## What you should do
Return the records below from the line containing "Task: Switch to calendar view icon" onward, exactly, through and including the last line.

--------

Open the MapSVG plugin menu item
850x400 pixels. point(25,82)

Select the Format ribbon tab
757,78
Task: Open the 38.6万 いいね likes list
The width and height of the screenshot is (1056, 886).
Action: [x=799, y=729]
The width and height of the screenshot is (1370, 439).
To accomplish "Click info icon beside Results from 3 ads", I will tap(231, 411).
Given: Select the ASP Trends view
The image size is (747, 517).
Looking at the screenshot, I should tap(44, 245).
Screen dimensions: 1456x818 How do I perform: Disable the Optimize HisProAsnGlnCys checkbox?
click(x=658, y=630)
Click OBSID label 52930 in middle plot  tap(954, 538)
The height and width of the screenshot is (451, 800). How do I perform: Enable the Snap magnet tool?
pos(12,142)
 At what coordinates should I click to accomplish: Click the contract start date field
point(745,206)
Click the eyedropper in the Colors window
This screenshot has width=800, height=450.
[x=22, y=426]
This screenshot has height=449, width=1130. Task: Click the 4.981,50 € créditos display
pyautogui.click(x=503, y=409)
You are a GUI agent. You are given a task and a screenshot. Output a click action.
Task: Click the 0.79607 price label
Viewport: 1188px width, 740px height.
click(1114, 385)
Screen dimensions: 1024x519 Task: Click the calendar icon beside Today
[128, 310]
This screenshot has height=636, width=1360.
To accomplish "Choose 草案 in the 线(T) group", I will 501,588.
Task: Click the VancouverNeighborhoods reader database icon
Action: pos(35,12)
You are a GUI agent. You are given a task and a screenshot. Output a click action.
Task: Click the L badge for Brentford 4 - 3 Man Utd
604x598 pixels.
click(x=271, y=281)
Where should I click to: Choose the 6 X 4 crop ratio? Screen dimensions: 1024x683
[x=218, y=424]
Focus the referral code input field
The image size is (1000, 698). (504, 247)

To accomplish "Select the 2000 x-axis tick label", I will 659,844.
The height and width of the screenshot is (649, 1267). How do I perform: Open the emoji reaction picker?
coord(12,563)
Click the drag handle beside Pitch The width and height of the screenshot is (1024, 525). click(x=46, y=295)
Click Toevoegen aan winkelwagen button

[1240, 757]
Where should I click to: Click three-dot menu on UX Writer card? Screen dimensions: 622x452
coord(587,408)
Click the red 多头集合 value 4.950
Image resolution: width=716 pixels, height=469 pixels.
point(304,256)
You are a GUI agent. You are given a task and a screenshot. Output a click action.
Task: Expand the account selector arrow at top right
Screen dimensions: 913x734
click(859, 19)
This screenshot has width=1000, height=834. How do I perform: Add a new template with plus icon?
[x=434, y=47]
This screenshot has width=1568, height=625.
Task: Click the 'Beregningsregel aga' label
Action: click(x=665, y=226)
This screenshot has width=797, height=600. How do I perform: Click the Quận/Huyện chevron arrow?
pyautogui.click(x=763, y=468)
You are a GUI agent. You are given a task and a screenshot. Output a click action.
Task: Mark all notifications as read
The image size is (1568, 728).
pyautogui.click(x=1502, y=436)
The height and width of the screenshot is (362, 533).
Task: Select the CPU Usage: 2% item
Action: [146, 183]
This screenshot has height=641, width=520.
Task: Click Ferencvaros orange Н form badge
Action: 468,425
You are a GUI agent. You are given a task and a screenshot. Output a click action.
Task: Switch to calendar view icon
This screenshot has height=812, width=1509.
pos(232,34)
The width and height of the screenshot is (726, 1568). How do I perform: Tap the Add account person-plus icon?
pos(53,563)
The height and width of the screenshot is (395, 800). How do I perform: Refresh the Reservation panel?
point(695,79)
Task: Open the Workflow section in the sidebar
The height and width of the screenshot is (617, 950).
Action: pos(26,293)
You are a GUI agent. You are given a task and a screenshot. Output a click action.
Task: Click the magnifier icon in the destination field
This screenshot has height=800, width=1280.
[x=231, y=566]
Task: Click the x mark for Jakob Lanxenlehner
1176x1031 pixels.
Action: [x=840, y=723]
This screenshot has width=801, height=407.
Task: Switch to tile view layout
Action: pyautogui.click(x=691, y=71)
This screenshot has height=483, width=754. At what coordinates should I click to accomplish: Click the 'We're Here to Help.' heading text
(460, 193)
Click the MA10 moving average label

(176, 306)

--------

## Answer to this exercise
Task: Switch to calendar view icon
This screenshot has height=812, width=1509.
pos(232,34)
The width and height of the screenshot is (726, 1568). How do I perform: Tap the Add account person-plus icon?
pos(53,563)
The height and width of the screenshot is (395, 800). How do I perform: Refresh the Reservation panel?
point(695,79)
Task: Open the Workflow section in the sidebar
The height and width of the screenshot is (617, 950).
Action: pos(26,293)
You are a GUI agent. You are given a task and a screenshot. Output a click action.
Task: Click the magnifier icon in the destination field
This screenshot has height=800, width=1280.
[x=231, y=566]
Task: Click the x mark for Jakob Lanxenlehner
1176x1031 pixels.
Action: [x=840, y=723]
This screenshot has width=801, height=407.
Task: Switch to tile view layout
Action: pyautogui.click(x=691, y=71)
This screenshot has height=483, width=754. At what coordinates should I click to accomplish: Click the 'We're Here to Help.' heading text
(460, 193)
Click the MA10 moving average label

(176, 306)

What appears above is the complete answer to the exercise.